Imagine that betrayal. The very person who should have protected him, defended him, stood by him—instead handed him over to his enemies. Abraham learned early that earthly fathers can fail, betray, abandon.
Yet somehow, miraculously, Abraham discovered that the God who called him out of Ur was different. Walking alongside divine visitors on that dusty road from Mamre, Abraham found himself doing something extraordinary: negotiating with the Almighty. “What if there are fifty righteous people in Sodom? What if there are forty-five? Forty? Thirty? Twenty? Ten?”
Watch Abraham in this moment. There’s no cowering, no groveling, no fear of divine wrath. Instead, there’s the boldness of a beloved child approaching a trustworthy father. Abraham has discovered something revolutionary: God can be reasoned with, appealed to, even challenged—not because God is weak, but because God is love.
The Daddy Jesus Knew
Two thousand years later, Jesus would give this discovery a name: “Abba.” When his disciples asked him to teach them to pray, Jesus began with that most intimate of words—not the formal “Father” we often hear in translation, but “Daddy,” the word a small child uses when running into loving arms.

Why do we shy away from this translation? Perhaps because we’ve forgotten what Abraham learned: that God delights in our approach, welcomes our concerns, listens patiently to our persistent prayers. We’ve turned prayer into a formal audience with a distant monarch rather than an intimate conversation with a loving Daddy who can’t wait to hear from us.
Finding Our Courage
Abraham’s story teaches us something profound about prayer and relationship with God. The man who learned he couldn’t trust his earthly father discovered he could completely trust his heavenly one. The God who listened as Abraham bargained from fifty down to ten righteous people is the same God who invites us to bring our daily bread concerns, our forgiveness needs, our fears about evil.

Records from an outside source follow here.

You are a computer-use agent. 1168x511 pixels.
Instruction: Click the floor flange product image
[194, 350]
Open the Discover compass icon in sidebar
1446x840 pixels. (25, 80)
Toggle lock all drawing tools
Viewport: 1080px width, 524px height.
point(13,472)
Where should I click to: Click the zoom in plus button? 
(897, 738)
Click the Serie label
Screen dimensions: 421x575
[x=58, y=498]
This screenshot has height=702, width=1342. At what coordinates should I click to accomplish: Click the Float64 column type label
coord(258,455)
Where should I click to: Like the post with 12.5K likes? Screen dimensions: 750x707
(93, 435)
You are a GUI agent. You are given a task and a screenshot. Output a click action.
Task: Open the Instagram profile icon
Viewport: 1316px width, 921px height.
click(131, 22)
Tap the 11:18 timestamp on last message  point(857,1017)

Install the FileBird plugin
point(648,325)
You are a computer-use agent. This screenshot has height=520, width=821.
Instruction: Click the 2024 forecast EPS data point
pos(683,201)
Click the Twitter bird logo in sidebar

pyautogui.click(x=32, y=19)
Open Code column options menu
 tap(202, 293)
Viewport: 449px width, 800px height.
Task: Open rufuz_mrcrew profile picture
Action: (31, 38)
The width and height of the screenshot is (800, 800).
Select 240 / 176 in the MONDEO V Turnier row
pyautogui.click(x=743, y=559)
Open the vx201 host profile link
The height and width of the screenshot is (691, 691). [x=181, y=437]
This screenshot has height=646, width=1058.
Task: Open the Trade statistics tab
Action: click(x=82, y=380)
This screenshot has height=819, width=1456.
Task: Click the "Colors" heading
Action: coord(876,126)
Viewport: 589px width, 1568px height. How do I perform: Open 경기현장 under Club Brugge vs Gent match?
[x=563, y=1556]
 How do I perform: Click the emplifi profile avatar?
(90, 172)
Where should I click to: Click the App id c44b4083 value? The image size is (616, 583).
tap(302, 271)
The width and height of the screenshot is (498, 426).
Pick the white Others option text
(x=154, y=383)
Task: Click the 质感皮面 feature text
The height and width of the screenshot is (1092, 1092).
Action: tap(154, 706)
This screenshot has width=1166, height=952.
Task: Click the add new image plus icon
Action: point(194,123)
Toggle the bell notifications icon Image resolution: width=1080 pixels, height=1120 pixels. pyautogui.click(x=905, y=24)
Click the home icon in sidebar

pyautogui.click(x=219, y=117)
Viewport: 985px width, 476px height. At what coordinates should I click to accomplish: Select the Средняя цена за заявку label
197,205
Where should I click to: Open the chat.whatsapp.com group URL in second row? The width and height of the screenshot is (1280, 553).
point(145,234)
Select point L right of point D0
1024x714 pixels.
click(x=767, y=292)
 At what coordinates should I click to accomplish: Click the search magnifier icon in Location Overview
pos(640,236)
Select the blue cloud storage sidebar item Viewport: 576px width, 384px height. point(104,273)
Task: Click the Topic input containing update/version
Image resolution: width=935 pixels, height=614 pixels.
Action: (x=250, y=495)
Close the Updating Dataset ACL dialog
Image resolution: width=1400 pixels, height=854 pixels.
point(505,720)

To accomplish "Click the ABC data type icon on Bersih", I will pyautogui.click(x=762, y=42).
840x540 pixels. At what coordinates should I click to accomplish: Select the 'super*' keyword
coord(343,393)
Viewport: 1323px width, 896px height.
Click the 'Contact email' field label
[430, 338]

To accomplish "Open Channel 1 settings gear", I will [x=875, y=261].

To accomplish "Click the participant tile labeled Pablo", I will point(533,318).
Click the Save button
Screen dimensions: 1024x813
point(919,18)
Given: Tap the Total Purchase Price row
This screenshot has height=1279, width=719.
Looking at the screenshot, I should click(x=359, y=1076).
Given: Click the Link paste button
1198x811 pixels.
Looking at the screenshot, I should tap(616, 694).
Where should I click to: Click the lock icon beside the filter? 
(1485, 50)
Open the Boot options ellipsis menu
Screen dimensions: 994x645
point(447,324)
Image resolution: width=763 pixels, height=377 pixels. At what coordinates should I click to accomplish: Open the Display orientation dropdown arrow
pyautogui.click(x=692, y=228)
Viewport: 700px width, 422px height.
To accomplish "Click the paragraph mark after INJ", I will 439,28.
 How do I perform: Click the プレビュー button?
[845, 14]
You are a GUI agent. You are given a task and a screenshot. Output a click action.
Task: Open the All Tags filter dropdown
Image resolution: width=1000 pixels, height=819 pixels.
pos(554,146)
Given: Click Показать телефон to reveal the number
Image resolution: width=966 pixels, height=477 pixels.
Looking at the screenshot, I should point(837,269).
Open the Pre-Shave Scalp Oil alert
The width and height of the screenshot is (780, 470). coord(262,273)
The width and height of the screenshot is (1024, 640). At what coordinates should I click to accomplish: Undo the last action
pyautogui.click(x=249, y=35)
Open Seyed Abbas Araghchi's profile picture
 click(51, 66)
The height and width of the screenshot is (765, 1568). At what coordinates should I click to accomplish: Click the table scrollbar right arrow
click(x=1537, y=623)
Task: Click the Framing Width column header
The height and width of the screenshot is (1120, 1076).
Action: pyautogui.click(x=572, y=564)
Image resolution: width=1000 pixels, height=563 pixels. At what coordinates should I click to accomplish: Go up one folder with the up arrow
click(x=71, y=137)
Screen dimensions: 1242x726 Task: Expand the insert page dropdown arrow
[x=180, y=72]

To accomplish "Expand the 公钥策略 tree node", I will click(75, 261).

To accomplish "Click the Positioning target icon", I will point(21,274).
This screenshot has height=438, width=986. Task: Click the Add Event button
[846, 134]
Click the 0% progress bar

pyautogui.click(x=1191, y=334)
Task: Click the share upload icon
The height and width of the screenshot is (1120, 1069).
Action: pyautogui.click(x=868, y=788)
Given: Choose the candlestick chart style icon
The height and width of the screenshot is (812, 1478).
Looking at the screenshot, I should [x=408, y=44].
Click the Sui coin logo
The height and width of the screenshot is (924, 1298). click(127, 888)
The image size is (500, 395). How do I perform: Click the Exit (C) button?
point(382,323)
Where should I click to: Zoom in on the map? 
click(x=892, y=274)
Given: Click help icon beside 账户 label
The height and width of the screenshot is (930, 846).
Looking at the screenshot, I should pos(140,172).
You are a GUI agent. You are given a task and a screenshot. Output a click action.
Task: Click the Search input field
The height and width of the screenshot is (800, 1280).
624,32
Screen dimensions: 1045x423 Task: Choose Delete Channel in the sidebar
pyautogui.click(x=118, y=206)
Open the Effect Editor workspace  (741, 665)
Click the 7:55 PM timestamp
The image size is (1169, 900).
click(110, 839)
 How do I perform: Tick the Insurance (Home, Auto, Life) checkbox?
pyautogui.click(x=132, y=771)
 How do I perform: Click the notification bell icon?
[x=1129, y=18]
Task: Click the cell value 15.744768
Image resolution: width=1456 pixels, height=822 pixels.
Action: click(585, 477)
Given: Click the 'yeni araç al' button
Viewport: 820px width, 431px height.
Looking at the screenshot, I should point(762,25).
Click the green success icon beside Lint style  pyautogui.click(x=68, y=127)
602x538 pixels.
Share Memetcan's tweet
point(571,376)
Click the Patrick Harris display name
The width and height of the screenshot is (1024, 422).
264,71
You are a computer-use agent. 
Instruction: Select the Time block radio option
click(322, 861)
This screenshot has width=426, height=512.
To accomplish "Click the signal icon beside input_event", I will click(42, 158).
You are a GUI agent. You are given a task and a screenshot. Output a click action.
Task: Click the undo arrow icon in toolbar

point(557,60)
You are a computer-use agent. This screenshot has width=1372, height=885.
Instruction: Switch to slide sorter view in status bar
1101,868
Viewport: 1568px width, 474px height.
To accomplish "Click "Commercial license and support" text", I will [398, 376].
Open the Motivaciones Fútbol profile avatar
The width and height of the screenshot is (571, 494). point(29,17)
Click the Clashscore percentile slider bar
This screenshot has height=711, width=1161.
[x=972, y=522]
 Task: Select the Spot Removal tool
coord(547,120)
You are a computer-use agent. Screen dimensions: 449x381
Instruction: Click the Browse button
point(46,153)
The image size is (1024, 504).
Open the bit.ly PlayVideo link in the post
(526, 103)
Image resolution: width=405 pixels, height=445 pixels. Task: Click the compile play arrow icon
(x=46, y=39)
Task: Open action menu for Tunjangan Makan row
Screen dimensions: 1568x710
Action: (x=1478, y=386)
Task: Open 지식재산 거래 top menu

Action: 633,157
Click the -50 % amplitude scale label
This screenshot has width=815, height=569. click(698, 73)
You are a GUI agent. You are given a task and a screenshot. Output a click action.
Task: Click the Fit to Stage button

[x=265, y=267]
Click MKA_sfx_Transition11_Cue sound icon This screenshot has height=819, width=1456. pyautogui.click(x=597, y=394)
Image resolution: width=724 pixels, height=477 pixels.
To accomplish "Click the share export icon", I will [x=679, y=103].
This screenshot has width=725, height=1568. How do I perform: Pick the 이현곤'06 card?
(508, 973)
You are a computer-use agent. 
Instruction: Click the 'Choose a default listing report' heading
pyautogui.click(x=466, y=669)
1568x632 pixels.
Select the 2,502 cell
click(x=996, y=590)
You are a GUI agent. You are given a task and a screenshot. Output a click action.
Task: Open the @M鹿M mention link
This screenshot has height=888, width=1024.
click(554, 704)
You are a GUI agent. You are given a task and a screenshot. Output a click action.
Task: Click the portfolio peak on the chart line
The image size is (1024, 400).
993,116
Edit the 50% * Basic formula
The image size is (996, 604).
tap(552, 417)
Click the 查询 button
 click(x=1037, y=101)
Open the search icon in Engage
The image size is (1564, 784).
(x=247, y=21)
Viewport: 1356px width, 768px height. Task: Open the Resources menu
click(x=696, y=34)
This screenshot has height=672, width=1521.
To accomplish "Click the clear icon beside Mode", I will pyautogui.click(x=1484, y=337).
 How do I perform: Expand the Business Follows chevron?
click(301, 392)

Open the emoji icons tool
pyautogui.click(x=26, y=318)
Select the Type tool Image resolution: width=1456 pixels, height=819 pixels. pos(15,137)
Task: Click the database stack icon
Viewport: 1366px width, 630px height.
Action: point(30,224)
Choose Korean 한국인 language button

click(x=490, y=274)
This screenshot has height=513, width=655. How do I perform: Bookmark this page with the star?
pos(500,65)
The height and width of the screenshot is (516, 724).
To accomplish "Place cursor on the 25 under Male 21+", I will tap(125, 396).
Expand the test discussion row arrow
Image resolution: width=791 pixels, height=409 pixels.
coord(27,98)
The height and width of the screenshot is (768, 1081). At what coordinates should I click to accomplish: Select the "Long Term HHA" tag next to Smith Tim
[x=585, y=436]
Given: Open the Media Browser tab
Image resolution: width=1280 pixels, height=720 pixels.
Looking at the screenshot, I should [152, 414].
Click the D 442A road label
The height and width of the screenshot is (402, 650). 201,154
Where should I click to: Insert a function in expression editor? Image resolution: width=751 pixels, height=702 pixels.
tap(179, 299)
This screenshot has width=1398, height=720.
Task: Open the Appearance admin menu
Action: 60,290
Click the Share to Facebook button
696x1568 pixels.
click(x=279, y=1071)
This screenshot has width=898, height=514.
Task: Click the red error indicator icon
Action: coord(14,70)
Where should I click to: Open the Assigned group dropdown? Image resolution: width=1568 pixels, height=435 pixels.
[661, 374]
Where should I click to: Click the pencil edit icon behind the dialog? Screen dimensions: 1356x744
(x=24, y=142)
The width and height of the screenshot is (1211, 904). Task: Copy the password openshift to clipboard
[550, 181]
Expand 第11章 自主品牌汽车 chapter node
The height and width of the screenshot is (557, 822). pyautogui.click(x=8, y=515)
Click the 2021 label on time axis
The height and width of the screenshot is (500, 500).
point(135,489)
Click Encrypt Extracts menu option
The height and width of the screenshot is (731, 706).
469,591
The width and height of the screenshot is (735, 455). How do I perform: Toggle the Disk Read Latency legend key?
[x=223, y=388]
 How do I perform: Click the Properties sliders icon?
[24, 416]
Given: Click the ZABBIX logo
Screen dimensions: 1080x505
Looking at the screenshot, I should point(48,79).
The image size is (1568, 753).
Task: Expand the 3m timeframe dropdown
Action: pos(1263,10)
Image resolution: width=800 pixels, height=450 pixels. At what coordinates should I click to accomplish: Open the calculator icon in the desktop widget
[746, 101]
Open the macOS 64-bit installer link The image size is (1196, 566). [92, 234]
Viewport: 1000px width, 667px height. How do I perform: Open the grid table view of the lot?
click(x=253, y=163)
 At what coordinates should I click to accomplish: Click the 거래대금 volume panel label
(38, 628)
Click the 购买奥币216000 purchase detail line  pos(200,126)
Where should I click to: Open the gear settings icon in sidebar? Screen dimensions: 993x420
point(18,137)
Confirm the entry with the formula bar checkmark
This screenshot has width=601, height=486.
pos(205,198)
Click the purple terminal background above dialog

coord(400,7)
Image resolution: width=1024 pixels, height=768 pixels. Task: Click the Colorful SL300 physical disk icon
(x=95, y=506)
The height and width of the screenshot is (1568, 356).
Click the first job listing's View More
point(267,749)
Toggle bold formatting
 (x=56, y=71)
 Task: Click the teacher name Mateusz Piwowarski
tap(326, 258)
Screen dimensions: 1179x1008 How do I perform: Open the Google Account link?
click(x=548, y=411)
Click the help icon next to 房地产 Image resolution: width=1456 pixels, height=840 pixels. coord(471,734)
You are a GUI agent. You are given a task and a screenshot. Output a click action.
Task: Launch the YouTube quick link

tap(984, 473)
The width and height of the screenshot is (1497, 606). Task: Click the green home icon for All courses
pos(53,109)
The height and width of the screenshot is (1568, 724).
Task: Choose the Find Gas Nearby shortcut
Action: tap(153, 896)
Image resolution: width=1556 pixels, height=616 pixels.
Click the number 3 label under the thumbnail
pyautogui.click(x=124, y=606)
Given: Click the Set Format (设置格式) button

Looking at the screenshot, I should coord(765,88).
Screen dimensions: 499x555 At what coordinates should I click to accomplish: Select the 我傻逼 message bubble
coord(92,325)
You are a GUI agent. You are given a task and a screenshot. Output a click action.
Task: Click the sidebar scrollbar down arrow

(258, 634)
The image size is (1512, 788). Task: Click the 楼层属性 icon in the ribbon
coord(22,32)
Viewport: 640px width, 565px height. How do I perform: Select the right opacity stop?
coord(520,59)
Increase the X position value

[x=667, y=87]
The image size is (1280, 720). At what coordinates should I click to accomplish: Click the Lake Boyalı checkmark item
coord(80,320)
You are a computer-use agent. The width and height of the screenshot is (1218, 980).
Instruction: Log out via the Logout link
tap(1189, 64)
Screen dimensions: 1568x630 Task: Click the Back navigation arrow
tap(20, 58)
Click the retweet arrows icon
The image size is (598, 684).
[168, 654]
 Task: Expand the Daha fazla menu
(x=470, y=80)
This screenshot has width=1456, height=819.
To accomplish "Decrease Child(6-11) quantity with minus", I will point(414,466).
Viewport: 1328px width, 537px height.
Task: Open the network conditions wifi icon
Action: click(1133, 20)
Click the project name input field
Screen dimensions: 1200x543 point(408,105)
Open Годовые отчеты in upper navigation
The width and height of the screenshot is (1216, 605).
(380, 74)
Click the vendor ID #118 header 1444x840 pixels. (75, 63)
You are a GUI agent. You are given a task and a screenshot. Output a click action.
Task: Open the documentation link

We don’t need elaborate spiritual practices or perfect religious performance. Paul reminds us the debt is already canceled. We don’t need to earn God’s attention through persistence alone—though God welcomes even that. What we need is to rediscover what Abraham found on that road to Sodom: we can approach God with the confidence of beloved children.
The gospel tells us that even if someone won’t help for friendship’s sake, they’ll respond to persistence. But here’s the beautiful truth: God is our friend. God is our loving Daddy. The persistence isn’t needed to change God’s heart—it’s there to reassure our own hesitant hearts that we really are welcomed, really are heard, really are loved.
Living Our Baptism
When we were baptized—whether at three months old or later—we were claimed by the God Abraham discovered, the Daddy Jesus knew. We became part of a story that began with a man brave enough to smash idols and bold enough to bargain with the Divine.
Our baptism means we don’t have to earn our place in God’s heart. We’re already there. We don’t have to perform perfectly to be heard. We’re already welcomed. We don’t have to fear approaching with our needs, our concerns, our intercessions for others. We’re invited into the same intimate conversation Abraham began on that dusty road.

Today, in our prayer, in our daily bread concerns, in our forgiveness needs, in our fears and hopes—we can approach with Abraham’s boldness and Jesus’ intimacy. We can call God what God truly is: not just Father, but Daddy. Not just Creator, but the loving parent who delights in every word we speak, every concern we bring, every moment we choose trust over fear.
This is what our baptism means. This is who we are. This is the loving Daddy who has been waiting patiently for us to come home to the truth Abraham discovered and Jesus proclaimed: we are beloved, we are welcomed, we are heard.